O ex-presidente iraniano, Mahmoud Ahmadinejad, de 67 anos, inscreveu-se como candidato às eleições presidenciais, que serão realizadas em 28 de Junho, após a morte do presidente Ebrahim Raisi num acidente de helicóptero em Maio.
Ahmadinejad, conhecido pela sua postura linha-dura, dirigiu-se ao Ministério do Interior para formalizar a candidatura, acompanhado por apoiantes que entoavam cânticos e agitavam bandeiras iranianas.
Ahmadinejad exibiu o passaporte a dezenas de fotógrafos e jornalistas que se encontravam no local para cobrir o registo. Esta candidatura marca o regresso do político populista, que havia desafiado o líder supremo, o ‘ayatollah’ Ali Khamenei, durante o seu mandato, e cuja tentativa de se candidatar em 2021 foi bloqueada pelas autoridades.
A morte de Raisi, um protegido de Khamenei, juntamente com outras sete pessoas no acidente de helicóptero a 19 de Maio, abriu caminho para novas eleições. A entrada de Ahmadinejad na corrida eleitoral aumenta a pressão sobre Khamenei, de 85 anos, especialmente num momento de crescente tensão com o Ocidente devido ao programa nuclear iraniano, ao fornecimento de armas à Rússia e à repressão interna.
Ahmadinejad, que governou de 2005 a 2013, tornou-se elegível para se candidatar novamente após quatro anos fora do cargo, mas continua a ser uma figura divisiva. A sua reeleição controversa em 2009 provocou grandes protestos do “Movimento Verde” e uma repressão violenta que resultou em milhares de detenções e dezenas de mortes.
Internacionalmente, Ahmadinejad é visto como uma caricatura negativa da República Islâmica, tendo questionado o Holocausto, negado a existência de cidadãos homossexuais no Irão e insinuado a possibilidade de construção de uma arma nuclear. No entanto, ele mantém popularidade entre os mais pobres devido aos seus programas populistas e de construção de habitação.

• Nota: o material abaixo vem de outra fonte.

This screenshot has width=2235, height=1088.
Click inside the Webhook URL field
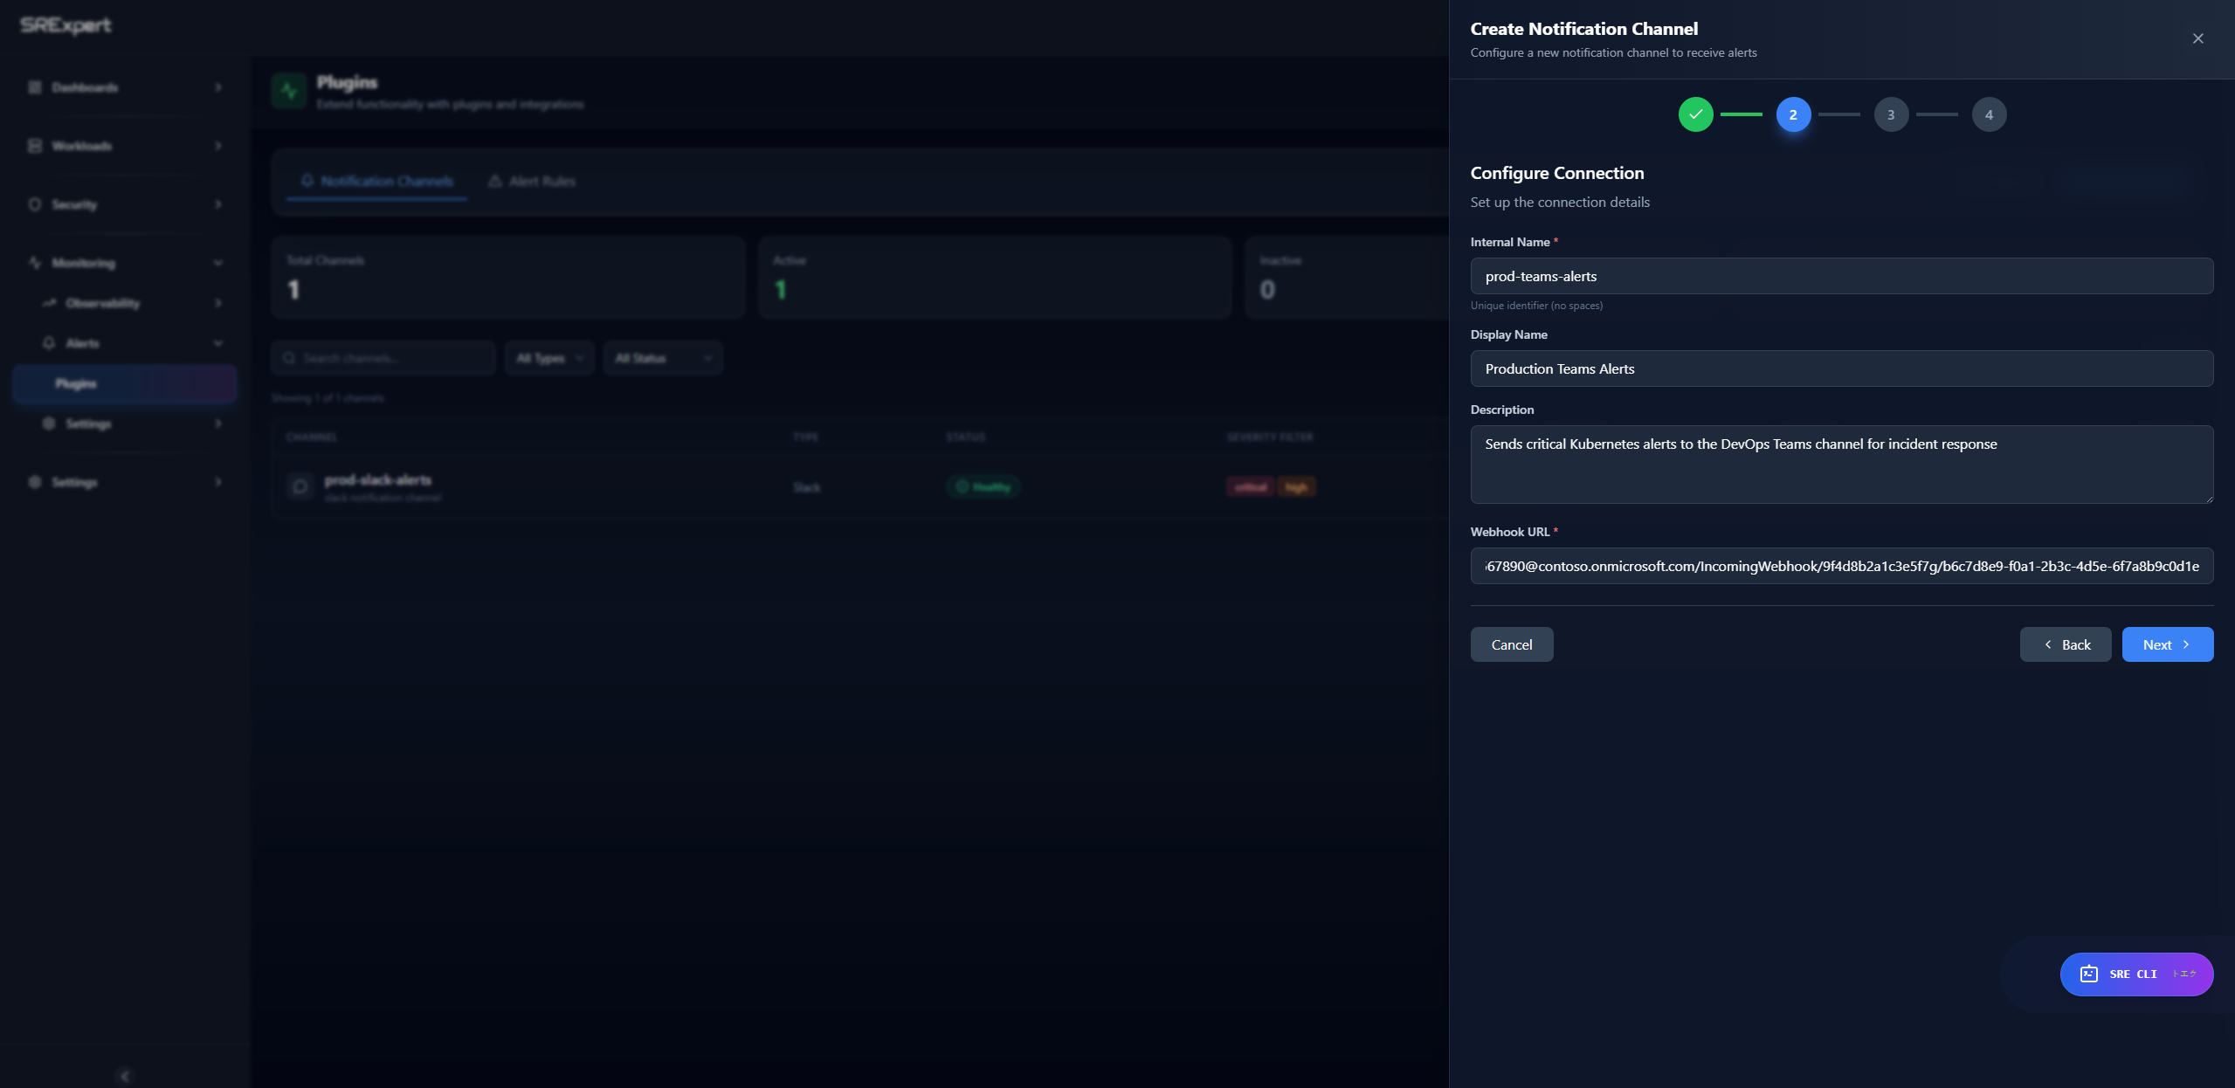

Desde que deixou a presidência, Ahmadinejad tem aumentado a sua presença nas redes sociais e escrito cartas abertas a líderes mundiais. Ele também criticou a corrupção governamental, apesar das acusações de corrupção durante a sua própria administração, que levaram à detenção de dois dos seus ex-vice-presidentes.
As candidaturas presidenciais no Irão devem ser aprovadas pelo Conselho dos Guardiões, composto por 12 clérigos e juristas supervisionados por Khamenei. Este órgão nunca aceitou uma mulher ou um candidato que propusesse mudanças radicais na governação. Embora a candidatura de Ahmadinejad possa ser novamente rejeitada, ainda não surgiu um candidato com o apoio claro e decisivo de Khamenei para substituir Raisi.
Entre os candidatos já registados estão o antigo presidente do parlamento, Ali Larijani, um conservador moderado, e o ex-chefe do Banco Central, Abdolnasser Hemmati, que também concorreu em 2021. O período de inscrição de cinco dias termina na próxima terça-feira, e espera-se que o Conselho dos Guardiões publique a lista final de candidatos dentro de 10 dias.